Explorers once had faith in the sun and stars to show the way. Maps and compasses later revolutionized travel with the tiny arrow that always points north.
Today we have hand-held GPS devices that wink at satellites orbiting above and tell you exactly where you are on Earth. Faith in GPS, or the Global Positioning System, is causing hikers to eschew compasses and even maps.
But when you venture out this summer, be it for a day hike or a multi-day adventure in the backcountry, experts say you shouldn’t rely solely on GPS.
“As of yet, I have not had to replace a battery in a map and compass,” said Eric Hunter, who teaches courses on wilderness travel and survival. “GPS is dependent on technology and if that fails, you still want to know how to use a map and compass.”
Things go awry
In the wilderness, it doesn’t take much for the best-laid plans to go awry.
A wrong turn at an unmarked trail junction, a slowed hiking pace that leaves your group miles from your car as the sun sets, a sudden storm that obscures your line of sight. One small hiccup can leave you lost.
Colorado Springs hiker Julie Fuller has never been lost.
“I have been not where I intended to go, but I haven’t been lost,” Fuller said, referring to a wrong turn taken on a hike on the Lovell Gulch Trail near Woodland Park.
She had a map and compass, but tools are useless unless you know how to use them. So she attended a course on orienteering at the Colorado Springs REI store last week.
Scott Suter hadn’t used a compass since he was a Boy Scout.
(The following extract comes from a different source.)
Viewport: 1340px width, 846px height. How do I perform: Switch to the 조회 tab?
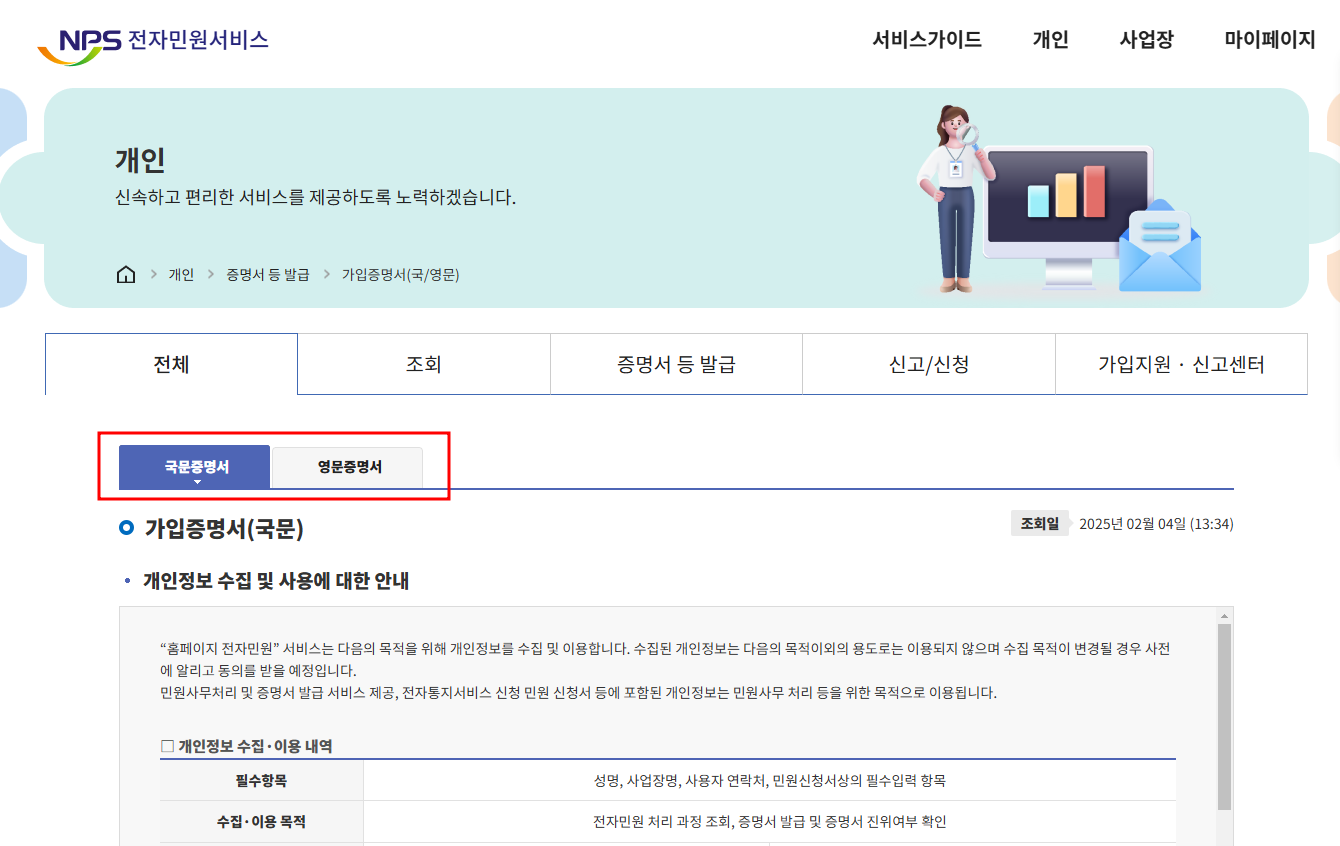coord(423,364)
After all, he knows the areas where he usually hikes well enough, and in the linear Sangre de Cristo Mountains, you can always follow a creek down to the valley, right?
He was also taking the map-and-compass course, because, let’s face it, the compass app on his smart phone isn’t that reliable.
“I probably wouldn’t rely on that out in the woods,” he said with a laugh. “Your batteries go out, you can’t get service.”
Get a map
The first step, after figuring out where you’re going, is to get a map.
You’ll want one that shows topographic features, so get something with greater scale than a national forest map or the brochure you get at the gate of Rocky Mountain National Park.
The 7.5-minute U.S. Geologic Survey quadrangle maps are still the gold standard for detail-oriented hikers and those going off-trail, such as hunters who need to ensure they aren’t venturing onto private property. But these can be bulky and for a long trip you may need a folder full of them.
Hunter recommends the popular National Geographic Trails Illustrated maps, which cover a larger region but still have essential elements such as contour lines and topographic features.
Get a compass
GPS devices may not work under a dense forest canopy or heavy cloud cover. But the only time a compass won’t work is if you have too much metal around. You’ll pay $10 to $80 for a compass, while GPS units can run as much as $350.
How do you choose a compass?
Hunter said a quality compass has a transparent base plate, a north-seeking arrow, rotating dial, markings at least every 2 degrees, magnifying glass and ruler. Nice perks include an inclinometer to test the angle of slopes during winter hiking, a lanyard and a global needle.
And you may want to pay extra for a compass with a declination correction switch. The difference between true north and magnetic north is always changing, and the gap is known as declination.
The point of zero declination is moving west. It’s currently near the Mississippi River and could be in Colorado in a few decades. But don’t wait. Buy a compass with a declination-correcting tool.
Figure out your declination before you head out. A good map will contain the information, though you’ll need to look when the map was made and add the annual declination value.
You can also look up the information at the National Oceanic and Atmospheric Administration website: ngdc.noaa.gov/geomagmod els/Declination.jsp.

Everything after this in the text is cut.